### Problem requirements
Could you reproduce, word for word, everything from the line containing "The width and height of the screenshot is (1024, 591)." down to the end of the items?

Data listing

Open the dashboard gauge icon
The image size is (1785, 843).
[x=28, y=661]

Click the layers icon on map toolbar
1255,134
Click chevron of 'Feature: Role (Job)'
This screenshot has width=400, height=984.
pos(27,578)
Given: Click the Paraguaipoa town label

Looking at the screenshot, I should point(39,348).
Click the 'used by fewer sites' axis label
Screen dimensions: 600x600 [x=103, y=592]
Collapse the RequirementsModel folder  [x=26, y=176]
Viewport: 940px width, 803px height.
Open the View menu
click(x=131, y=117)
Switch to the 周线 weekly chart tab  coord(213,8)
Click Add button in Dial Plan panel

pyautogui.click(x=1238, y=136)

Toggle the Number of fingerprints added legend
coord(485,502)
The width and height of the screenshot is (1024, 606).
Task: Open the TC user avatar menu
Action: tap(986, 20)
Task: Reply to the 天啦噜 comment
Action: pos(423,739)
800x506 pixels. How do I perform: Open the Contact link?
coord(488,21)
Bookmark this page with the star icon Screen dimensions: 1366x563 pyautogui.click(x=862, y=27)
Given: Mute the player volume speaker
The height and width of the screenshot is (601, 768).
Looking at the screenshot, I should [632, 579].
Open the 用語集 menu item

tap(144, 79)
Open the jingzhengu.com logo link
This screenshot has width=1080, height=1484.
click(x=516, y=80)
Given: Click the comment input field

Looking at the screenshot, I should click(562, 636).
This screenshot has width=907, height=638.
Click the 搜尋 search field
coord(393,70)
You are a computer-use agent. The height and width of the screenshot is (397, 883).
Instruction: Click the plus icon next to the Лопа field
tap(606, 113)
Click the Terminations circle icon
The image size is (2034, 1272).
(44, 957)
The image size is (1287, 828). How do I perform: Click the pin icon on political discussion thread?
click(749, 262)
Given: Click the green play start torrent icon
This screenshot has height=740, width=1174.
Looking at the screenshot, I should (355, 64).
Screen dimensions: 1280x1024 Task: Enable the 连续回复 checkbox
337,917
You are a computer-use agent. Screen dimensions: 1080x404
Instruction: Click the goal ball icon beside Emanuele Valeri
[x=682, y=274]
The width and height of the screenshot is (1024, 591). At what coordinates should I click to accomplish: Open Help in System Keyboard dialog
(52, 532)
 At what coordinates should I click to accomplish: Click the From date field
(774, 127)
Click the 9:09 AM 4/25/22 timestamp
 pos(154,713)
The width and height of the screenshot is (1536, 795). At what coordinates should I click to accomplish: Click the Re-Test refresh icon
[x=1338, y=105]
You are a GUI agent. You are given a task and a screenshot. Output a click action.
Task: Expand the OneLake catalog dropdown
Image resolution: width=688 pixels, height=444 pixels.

### Full answer
The width and height of the screenshot is (1024, 591). At what coordinates should I click to accomplish: Open Help in System Keyboard dialog
(52, 532)
 At what coordinates should I click to accomplish: Click the From date field
(774, 127)
Click the 9:09 AM 4/25/22 timestamp
 pos(154,713)
The width and height of the screenshot is (1536, 795). At what coordinates should I click to accomplish: Click the Re-Test refresh icon
[x=1338, y=105]
You are a GUI agent. You are given a task and a screenshot. Output a click action.
Task: Expand the OneLake catalog dropdown
Image resolution: width=688 pixels, height=444 pixels.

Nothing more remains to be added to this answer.